It seems that every time you turn on the television, Barack Obama is smiling back at you. From news show appearances to live press conferences to late-night comedy stints, the president has rocked the airwaves since Inauguration Day.
But do all of the TV appearances add up to more transparency on important issues like health care or just more opportunities to hear the same rehearsed message over and over again?
Since the drive for health care reform legislation has ratcheted up, Americans have heard from Obama on the issue on a nearly constant basis. Just in the span of four days last week, he did interviews on health care with Katie Couric of CBS, Jim Lehrer of PBS, Meredith Vieira of NBC and Terry Moran of ABC, and addressed the nation in a prime-time press conference. CBS' Mark Knoller reported via Twitter last week that Obama's interview count was up to 88, more than any other president in the first six months.
Plus, the White House is using a host of new media tools -- a blog, live streaming videos, Twitter account and YouTube channel -- to communicate unlike any other administration.
Still, even with all that face time the American people have been getting with the president, and even though this administration has been more transparent than the previous one, the increase in TV time has not been a "transformative" change, according to John Wonderlich, policy director for watchdog group the Sunlight Foundation.
"I don't think appearing before the press necessarily means more transparency," said Wonderlich, who wants to see more of "the meat of the discussions" on health care.
Obama's track record for holding press conferences in his first few months of office is similar to that of other presidents -- through June of the first year in office, Obama had 17 press conferences, George W. Bush had 11, Bill Clinton had 18 and George H.W. Bush had 16, according to records kept by the American Presidency Project. But Obama has put a much greater emphasis on holding his press conferences in prime time. Last week's presser was his fourth in prime time, compared to the four prime-time press conferences held during George W. Bush's entire presidency, and that shift may be including more Americans in the discussion.
"By having [press conferences] in prime time, I think it does sort of open the doors a little bit," said Eric Boehlert, a senior fellow at the liberal organization Media Matters for America. "It's not just a White House, Beltway event. It makes it a national event -- or at least an attempt at one."

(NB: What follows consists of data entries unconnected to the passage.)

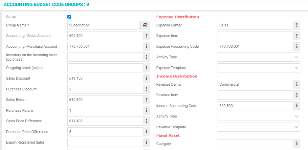
Task: Click the three-dot icon next to Sales Discount
Action: coord(147,79)
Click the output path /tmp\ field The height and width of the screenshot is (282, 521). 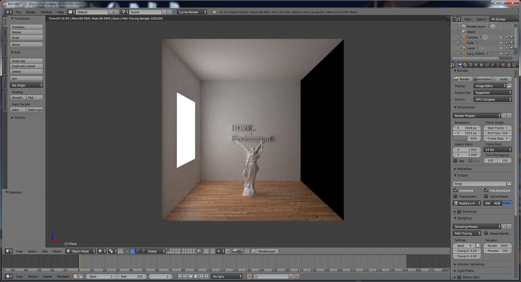tap(479, 184)
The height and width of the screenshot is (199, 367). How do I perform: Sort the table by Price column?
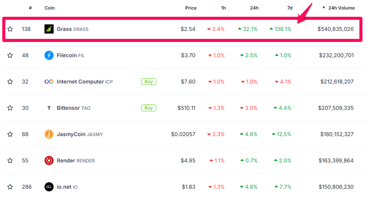pyautogui.click(x=191, y=8)
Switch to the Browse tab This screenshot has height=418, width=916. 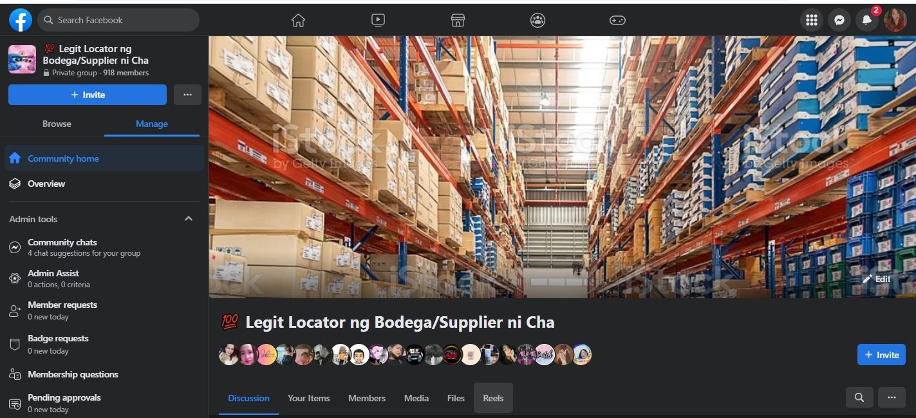point(57,124)
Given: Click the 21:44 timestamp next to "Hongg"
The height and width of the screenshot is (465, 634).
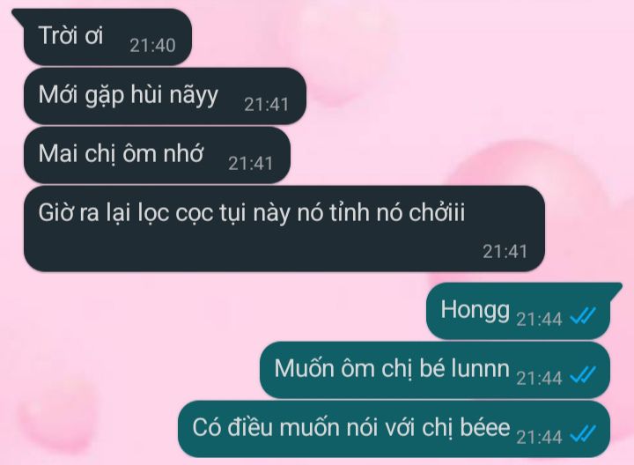Looking at the screenshot, I should click(539, 319).
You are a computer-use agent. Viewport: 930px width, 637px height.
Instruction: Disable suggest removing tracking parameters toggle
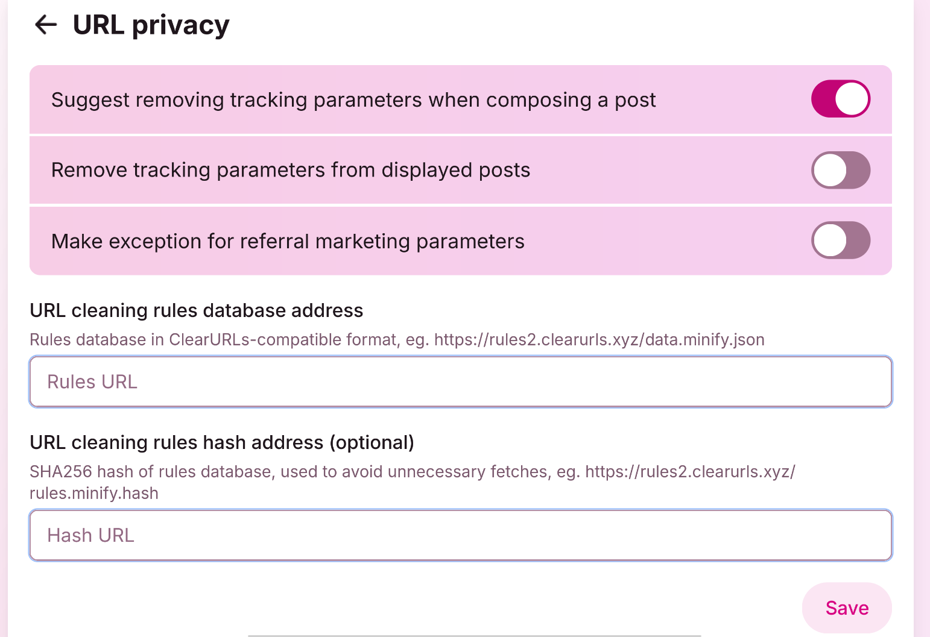pos(840,99)
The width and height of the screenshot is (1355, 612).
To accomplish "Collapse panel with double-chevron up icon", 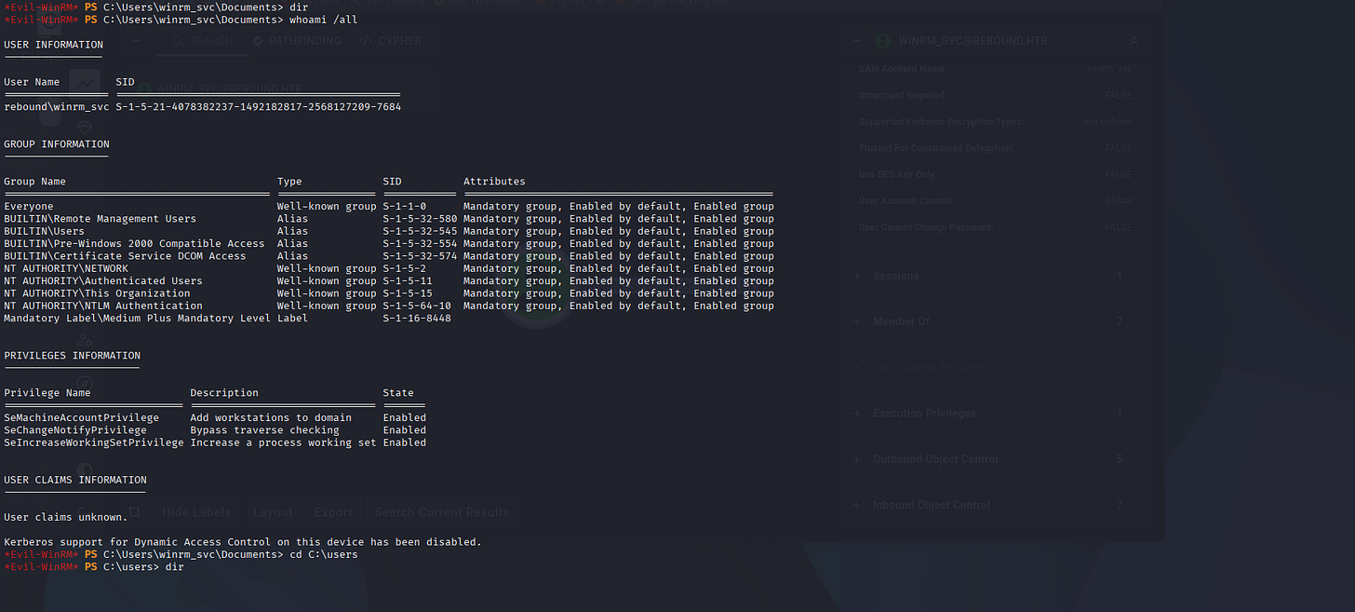I will (x=1133, y=41).
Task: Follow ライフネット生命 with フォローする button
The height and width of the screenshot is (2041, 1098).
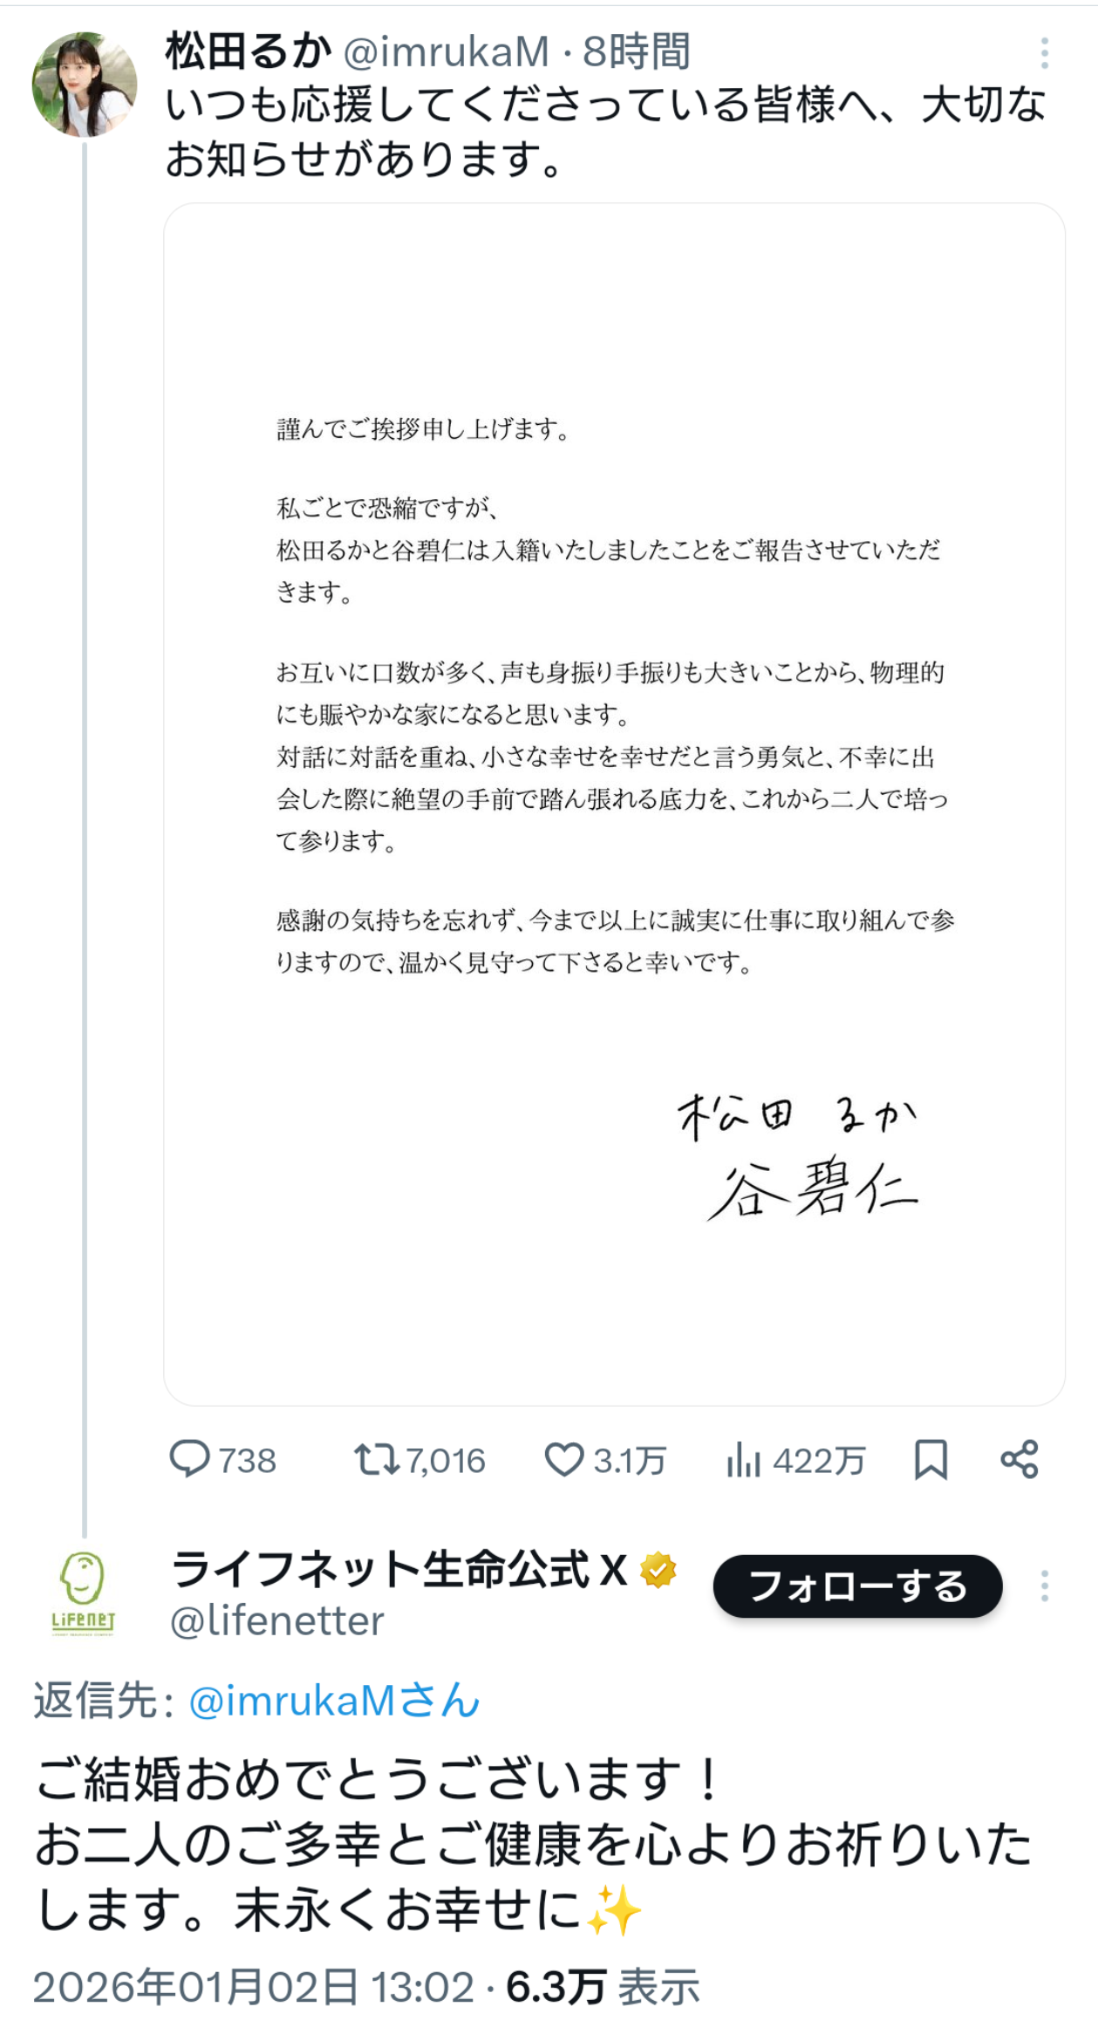Action: tap(857, 1586)
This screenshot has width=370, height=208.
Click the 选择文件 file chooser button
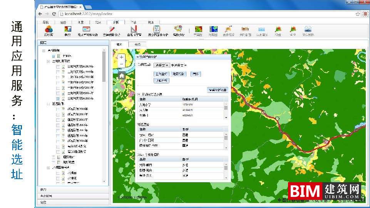(x=162, y=65)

Wonderlich said it's the White House's new media efforts, not the TV appearances, that strike a more transparent tone. When people catch up with the president on Twitter or in a live streaming discussion, they "feel connected to the presidency in a way they wouldn't feel if it was just on TV or the radio," he said.
The White House has made some inroads, boasting 800,000 followers on Twitter, for example. And Obama's weekly address averaged 45,000 views this month on YouTube and WhiteHouse.gov, though that is down from about 200,000 views during his first month in office.
Despite efforts to move from the tube to the Web, Obama was questioned at last week's press conference about not televising health care reform negotiations on C-SPAN, something he promised on the campaign trail. Obama told a crowd at a town hall in Virginia last August: "We'll have the [health care] negotiations televised on C-SPAN, so that people can see who is making arguments on behalf of their constituents, and who are making arguments on behalf of the drug companies or the insurance companies."
In response to the question last week, Obama said he would still be open to putting all health care-related meetings on C-SPAN.
"You will recall in this very room that our kickoff event was here on C-SPAN and, at a certain point, you know, you start getting into all kinds of different meetings," Obama said. "I don't think there are a lot of secrets going on in there."
Continuing its use of the Web as a tool for transparency, the White House streamed about nine meetings of health care stakeholders and White House officials live on its Web site, and four of those meetings have included the opportunity for viewers to type in their questions and comments to be read aloud in the meeting, according to White House Director of Online Programs Jesse Lee.
"It's made both sides [of the discussion] more meaningful," Lee said. "Other people are paying attention and being a part of the conversation."
The discussion videos are not archived on the White House Web site, but Lee said his office plans to make those available soon.
Additionally, administration officials including White House Office of Health Reform Director Nancy-Ann DeParle and Health and Human Services Secretary Kathleen Sebelius have hosted live streaming discussions to answer questions submitted through Facebook or the White House Live section of the Web site. Those discussions have averaged 3,000 to 5,000 participants.
Lee acknowledged that most people "don't necessarily know to come to WhiteHouse.gov to have a chat regularly with White House officials." But, he predicts, "that will be something that people will get used to and come for more regularly."